**Study text:**
Dr. Madge Zacharias started her medical career as a pediatrician, but she’s spent the past 12 years focusing on preventive medicine for adults, especially in the area of obesity and its associated complications, nasty issues like Type 2 Diabetes, heart disease and high blood pressure.
People often come to the Zacharias Ganey Health Institute seeking help weight loss, “but we have to show people that their problems are about all aspects of life.”
So what does this have to do with small-business owners? Ganey told the National Association of Women Business Owners Tuesday that the problems associated with a sedentary lifestyle affect a person’s energy, health and productivity.
The problems facing most employees, she said, is that they are in a negative food environment (i.e. those bagels and donuts around most offices on a regular basis), under high stress and walking around with “full glycogen stores.”
Full glycogen stores? Huh?
Here’s the simple explanation: Humans evolved to store energy in the form of sugar, packing that sugar into muscles. It’s standing by, ready on short notice when a person needs to “fight or flight.”
But here’s the problem; there aren’t real tigers lurking in most offices (though there are some Tiger Moms). So when a person doesn’t get regular exercise, those energy banks remain full. And when a person’s blood sugar rises after eating a high-calorie, high-carb food (like donuts or bagels), there’s nowhere for that sugar to go. And you can probably guess where it ends up: around the tummy.
Along with weight gain, the blood sugar problems trigger insulin resistance, which can lead to Type 2 diabetes, a form sometimes called “adult-onset” diabetes. The sugar problems can also lead to higher cholesterol and problems processing salt.
And here’s the real kicker: Zacharias says all of these effects from sugar woes lead to decreased energy and production at work.

[Stored data]
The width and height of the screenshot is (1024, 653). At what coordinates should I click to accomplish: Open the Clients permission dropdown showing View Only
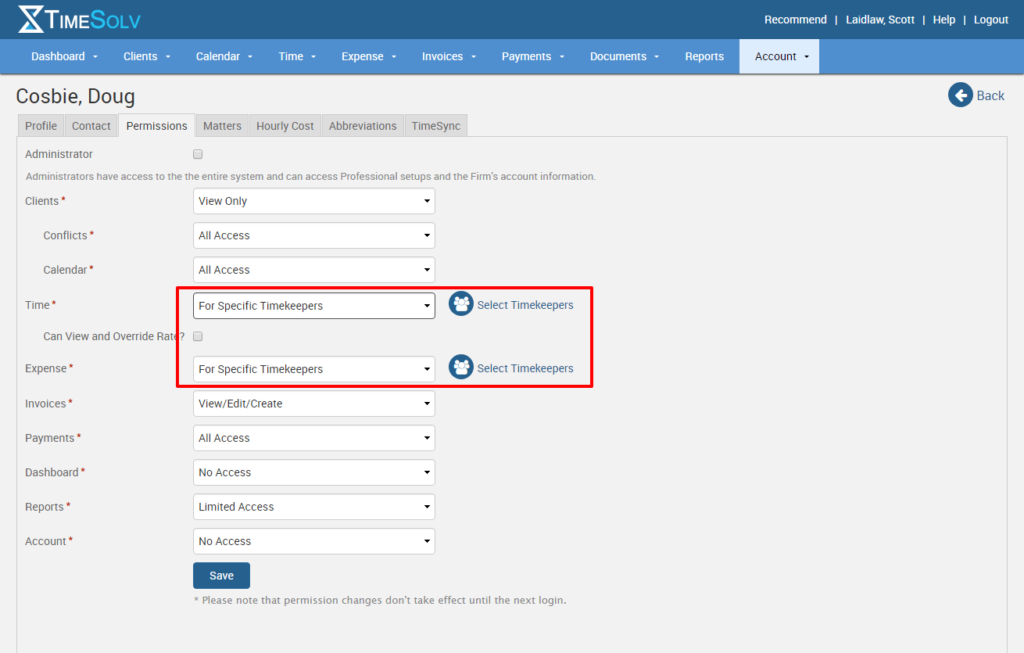click(313, 201)
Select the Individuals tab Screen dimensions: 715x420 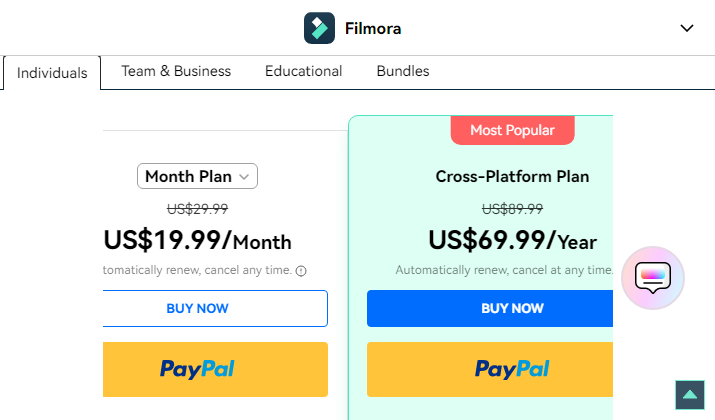[52, 73]
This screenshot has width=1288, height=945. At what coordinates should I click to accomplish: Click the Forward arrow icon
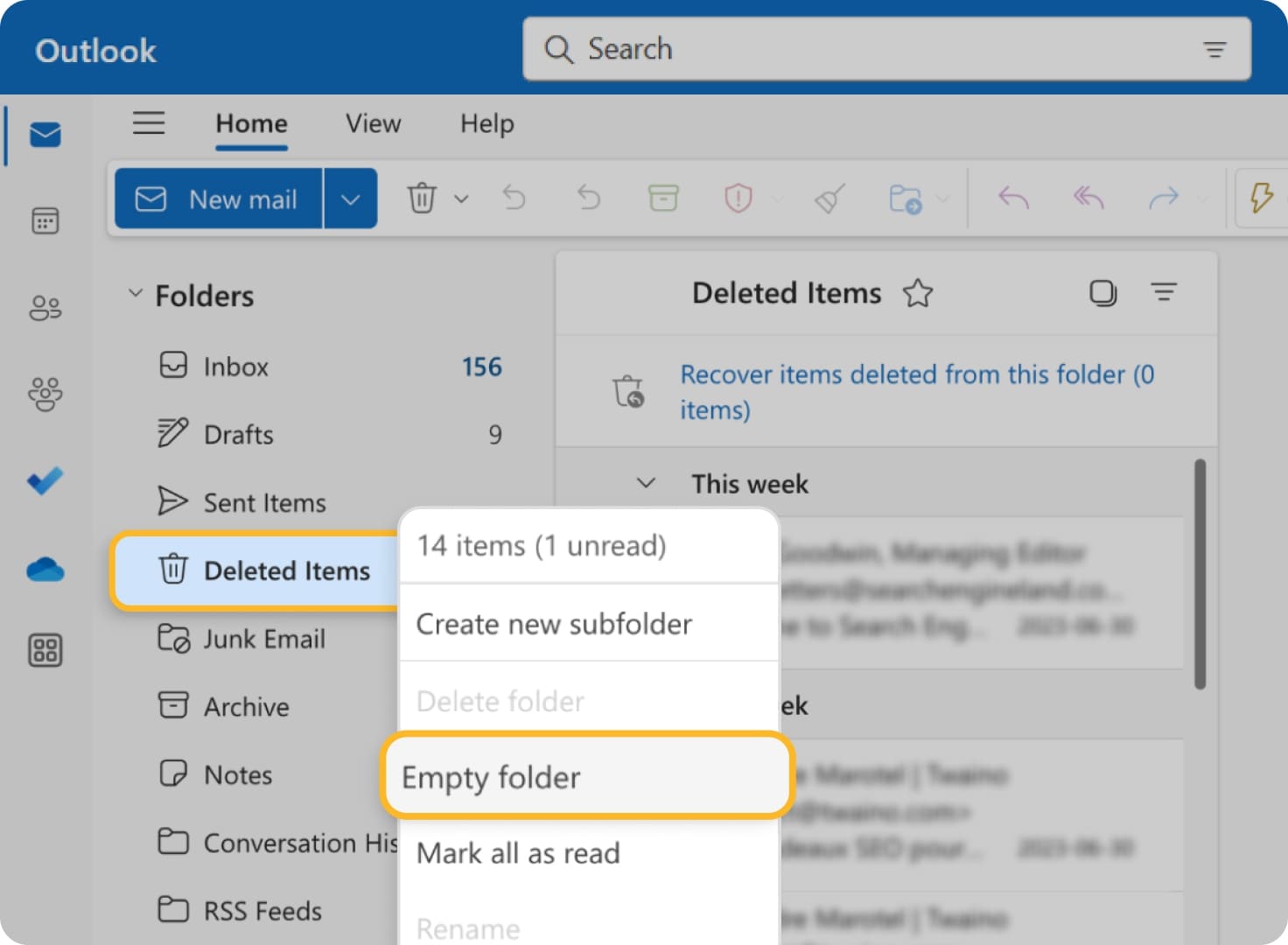click(1164, 198)
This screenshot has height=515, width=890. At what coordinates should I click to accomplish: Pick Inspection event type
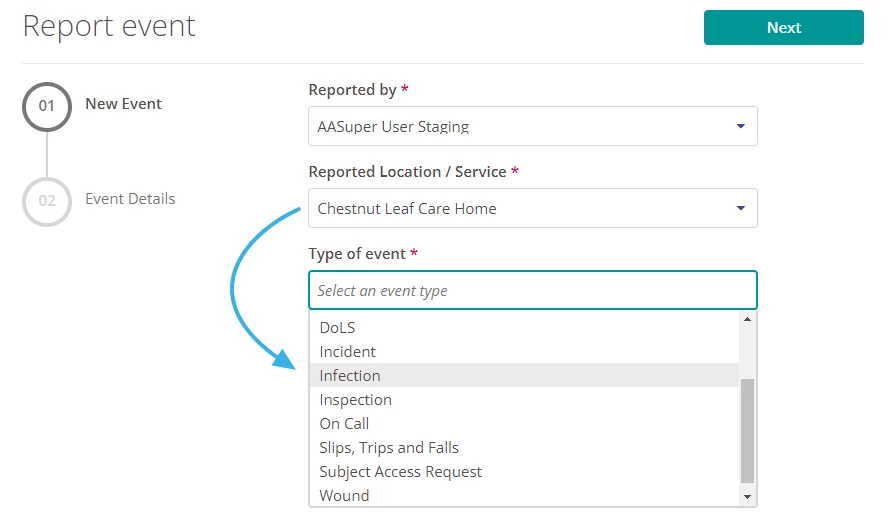point(355,399)

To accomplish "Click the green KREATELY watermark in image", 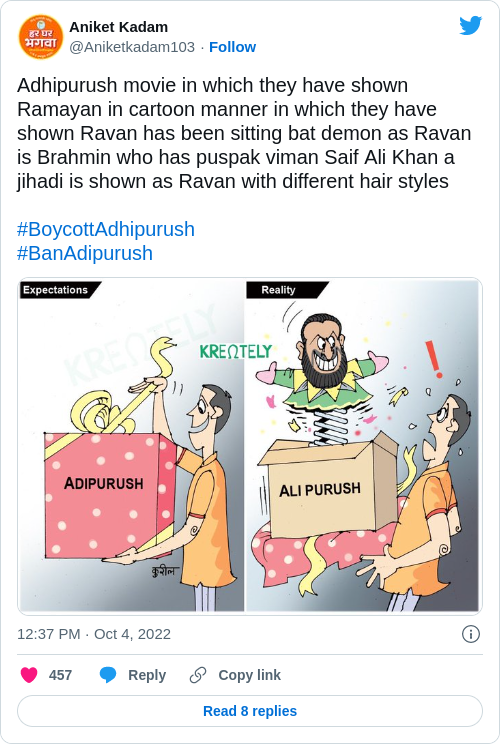I will pos(236,351).
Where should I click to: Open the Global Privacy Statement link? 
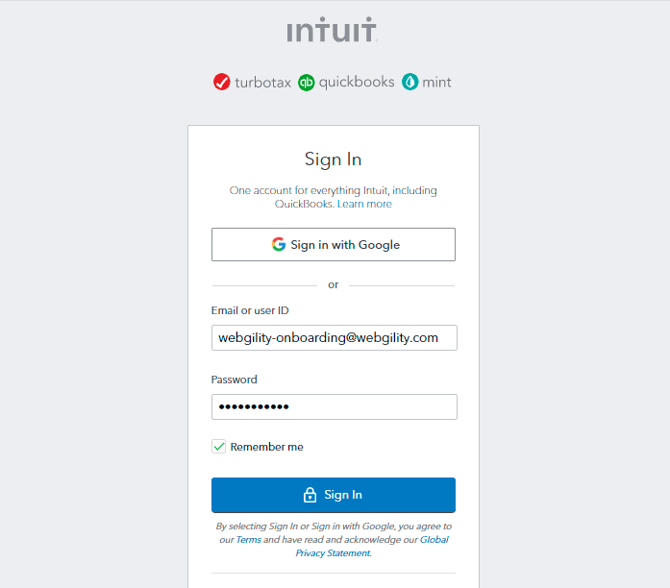pos(371,546)
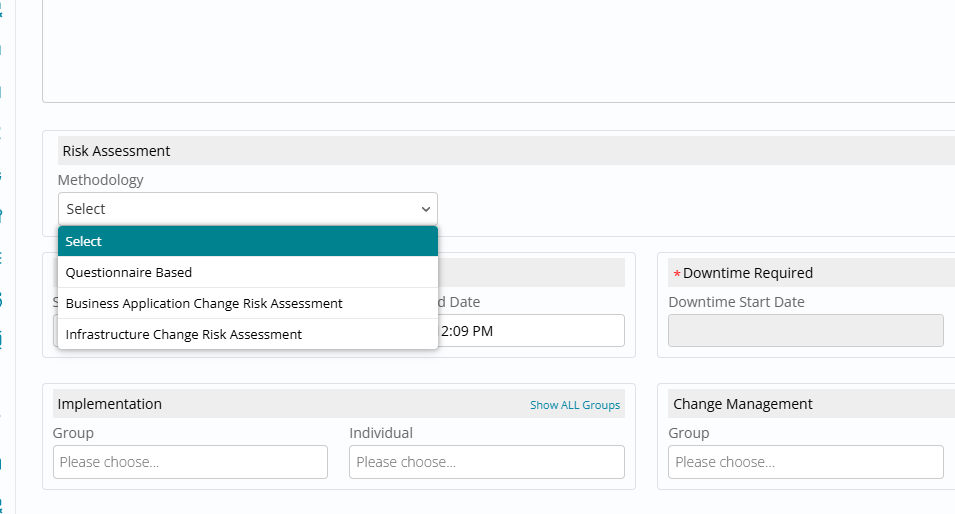Click the Downtime Required section header
Viewport: 955px width, 514px height.
748,273
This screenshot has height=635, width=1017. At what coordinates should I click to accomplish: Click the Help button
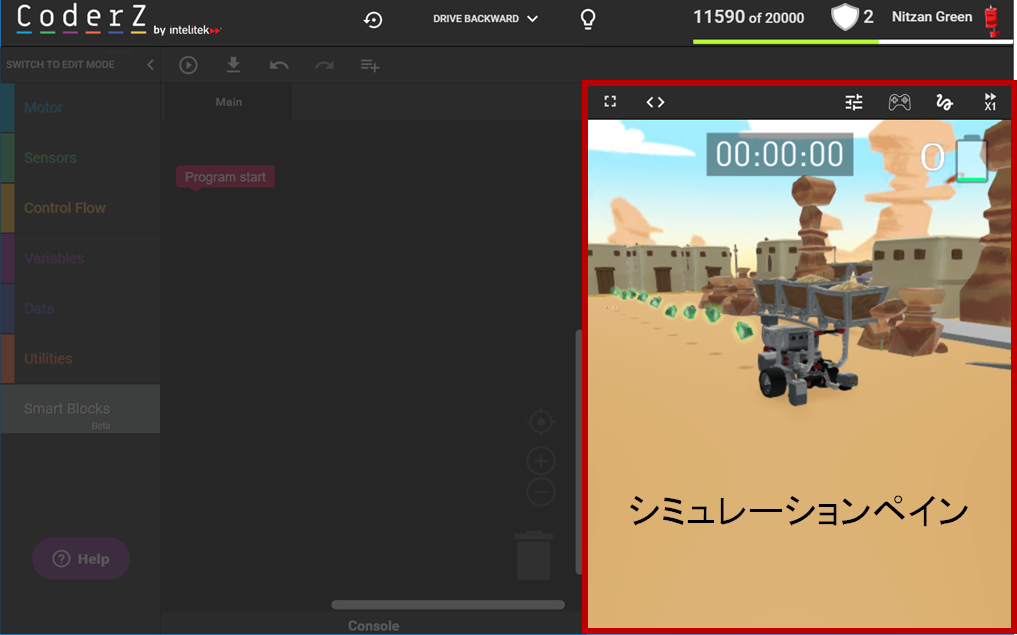(81, 559)
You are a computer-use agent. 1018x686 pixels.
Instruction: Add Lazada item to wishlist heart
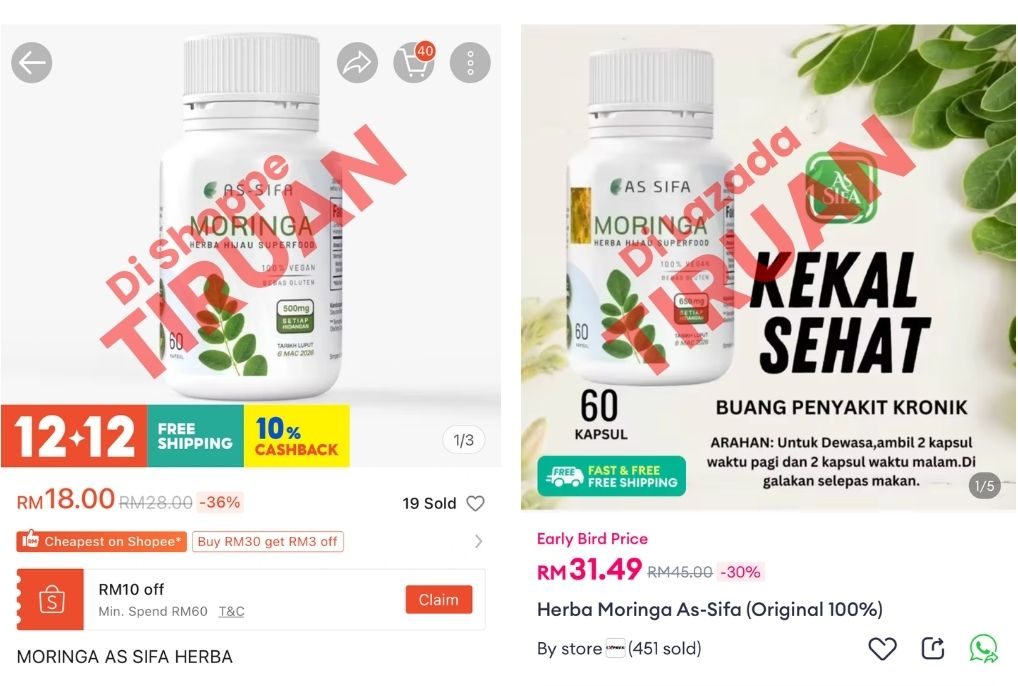[x=882, y=648]
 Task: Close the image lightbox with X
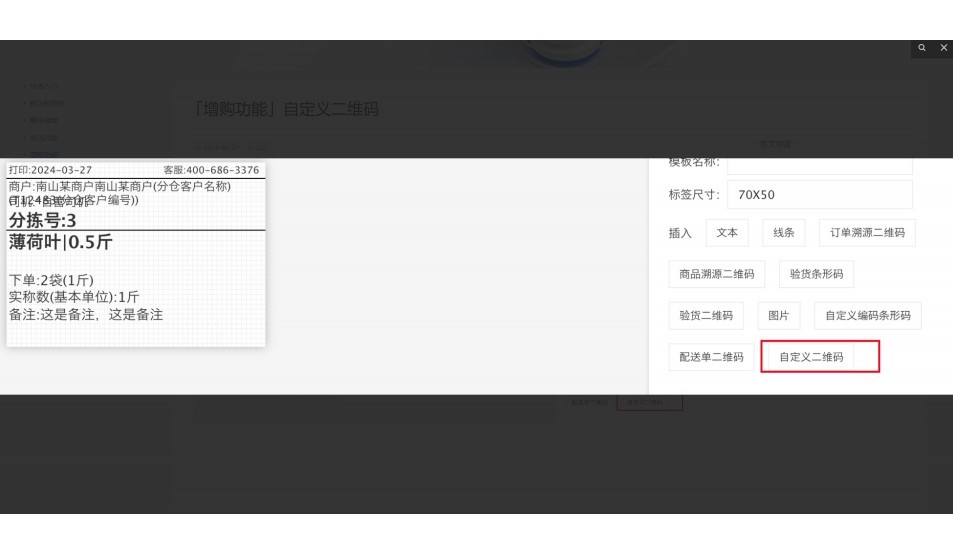coord(943,48)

**Problem statement:** In the article on obesity and workplace health, what kind of doctor was Dr. Madge Zacharias when she started her medical career?

**Answer to the exercise:** She started as a pediatrician.